As I sit at my home office (aka my bed) trying to figure out how to possibly write this week’s rant, I look over and see “Chain of Gold” by Cassandra Clare resting at the other side of the bed. I’m about 59 percent of the way through it. Picking it up, I marvel at how light the huge hardcover book is. Having never read any other books in Clare’s Shadowhunter universe, I definitely purchased “Chain of Gold” because of the beautiful cover. I know everyone saws don’t judge a book by its cover, but how ever actually follows that advice? Opening it up to the bookmarked position, I finish the section I’m on and replace the bookmark. I use a joker from a deck of cards because there’s no way I’m going to dogear a single page from this particular book.
The next thing I know, it’s a half hour later and all I have to show for it is a few pages down in by TBR (To Be Read) list. Which is always a good thing because I have a very large TBR List. To give you a frame of reference, I have an 18-gallon storage tub filled with books and my bedside table has 32 books resting upon it. Granted, most of the storage tub is an incomplete collection of Terry Brooks, but still there’s a lot.
Last weekend, I took a minute before starting a new book (“Camino Winds” by John Grisham) and pondered the question of “Am I reading too much?” Is that even a thing? At the time, I gave it only a passing thought before beginning the newest Grisham novel. I finished the book that same weekend, by the way.
It wasn’t until I read a quote Friday morning by novelist Ann Patchett that the idea came back to me. Patchett says that “Reading fiction not only develops our imagination and creativity, it gives us the skills to be alone.”

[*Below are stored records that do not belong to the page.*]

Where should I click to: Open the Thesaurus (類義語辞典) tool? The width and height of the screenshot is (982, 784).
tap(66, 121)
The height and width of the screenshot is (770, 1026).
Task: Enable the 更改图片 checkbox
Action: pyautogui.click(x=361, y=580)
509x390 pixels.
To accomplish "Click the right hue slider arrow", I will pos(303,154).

As an introvert and divorcee, my skills at being alone are already quite proficient. After my divorce a few years ago, I thought I had to find another relationship to be in. I tried a dating app, went on a few dates, quickly deleted the dating app, had one really horrible “hey I like you moments” which turned into a painful/awkward moment, and resigned myself to living and dying alone.
It wasn’t until Indiana’s stay-at-home order that I realized that I liked being alone. I know it sounds crazy, but it’s true. With night meetings canceled, for the most part, and no where to go with friends or family I had an enormous amount of free time. I rediscovered a love for an old video game, read 13 books, and stopped obsessively thinking about what people (in particular one certain person) thought about me.

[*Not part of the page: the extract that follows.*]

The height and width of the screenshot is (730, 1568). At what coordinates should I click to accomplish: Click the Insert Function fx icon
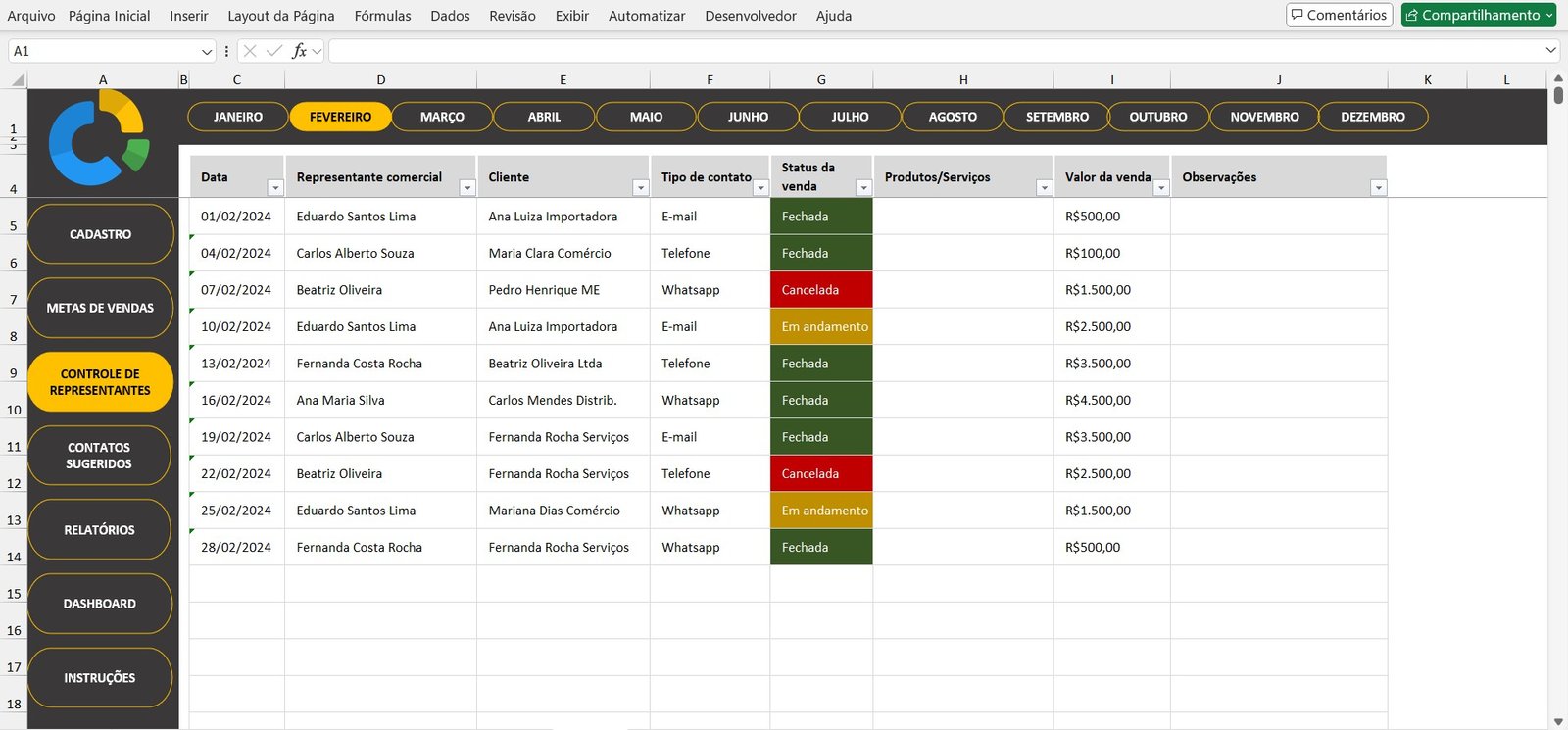pos(299,51)
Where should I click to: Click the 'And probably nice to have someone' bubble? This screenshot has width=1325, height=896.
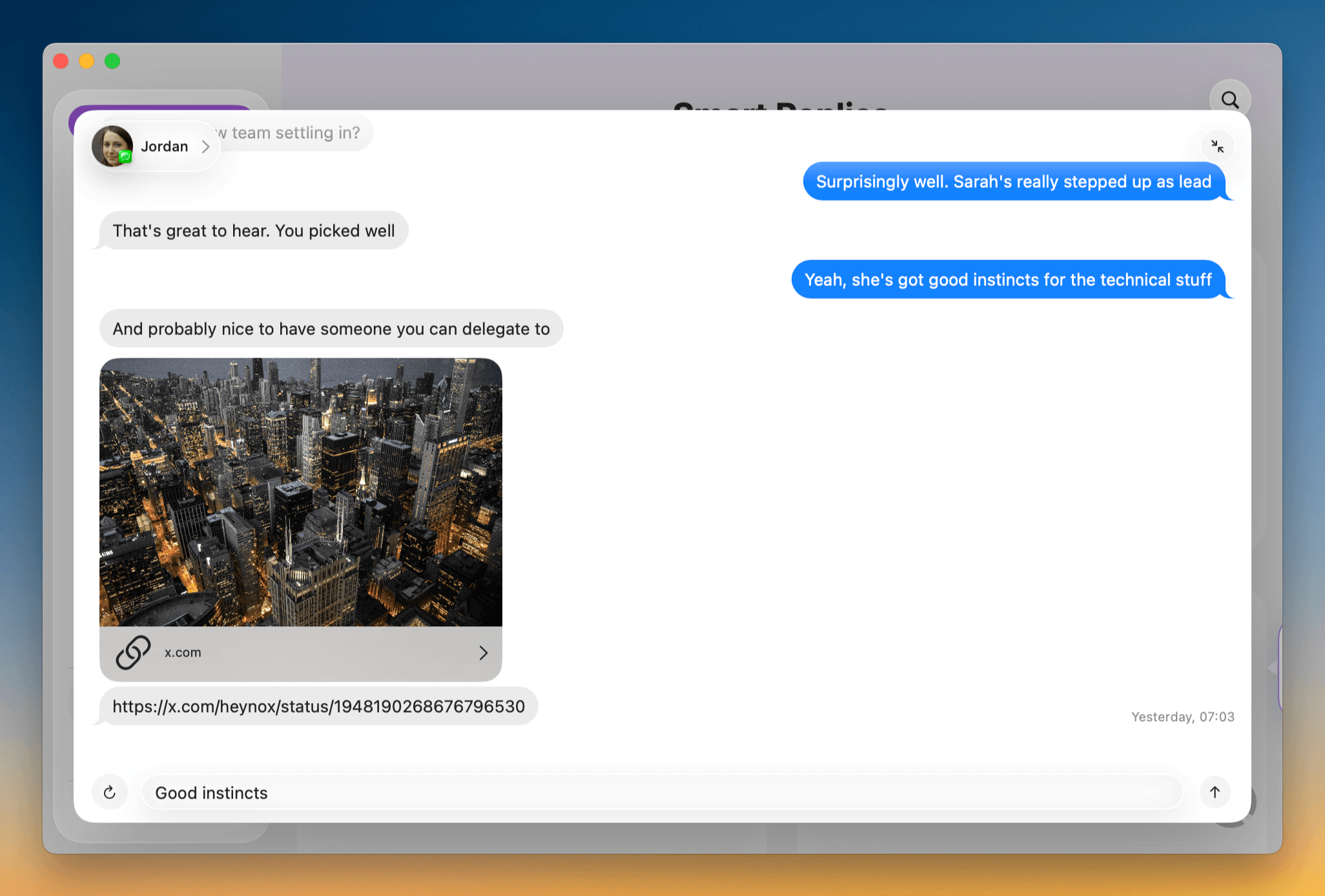point(331,329)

Whenever I began feeling depressed, lonely, or when the real world became…a bit too real…I’d go outside on the front porch and read. Sometimes, I’d spend hours outside with a thermos of coffee in one hand and a book in the other. Sometimes, I’d substitute that book for an audio book, close my eyes, and enjoy the wind and/or sun on my skin. It didn’t matter if it was raining, sleeting, windy, cold, hot. I’d sit out there through all weather conditions. I guess you could call me a literary postman.

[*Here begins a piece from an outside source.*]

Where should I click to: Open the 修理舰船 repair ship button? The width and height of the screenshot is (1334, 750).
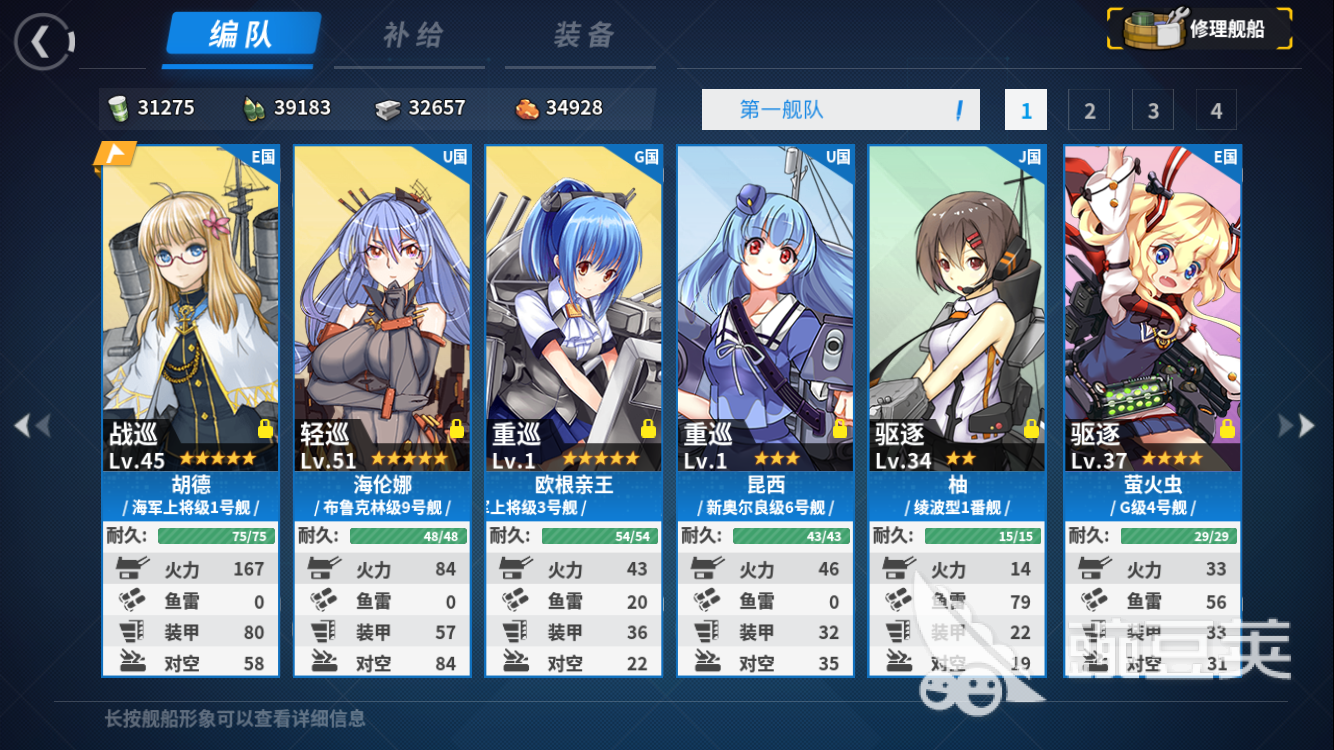1199,29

Patchett, in her quote, goes onto say that reading “gives us the ability to feel empathy for people we’ve never met, living lives we couldn’t possibly experience for ourselves, because the book puts us inside the character’s skin.” Which makes sense now why most of my 22 books read this year involve characters with romantic conflicts (Team Gale all the way).
My hope is that, since Indiana has entered Stage Three in the reopening plan and a sense of normalcy will be returning, I don’t lose my ravenous hunger for reading in the weeks to come. I don’t want to return to the depressed/lonely/obsessive version of myself before the pandemic.
Too much of a good thing can be bad. Eating too much pizza for example, I’m both guilty and proof of that. Drinking too much water can lead to water intoxication. Addiction to video games is another example, I’d like to say I’ve never experienced that one, but I’d be lying. When it comes to reading a book though, I guess I have doubts. On the one hand, if you are harming yourself or neglecting others because there’s a book in your hands, then okay I can see that. For me though, and I’m sure for others, reading provides that escape from the real world.
If that’s wrong, then I don’t want to be write. And yes, I meant to spell that right.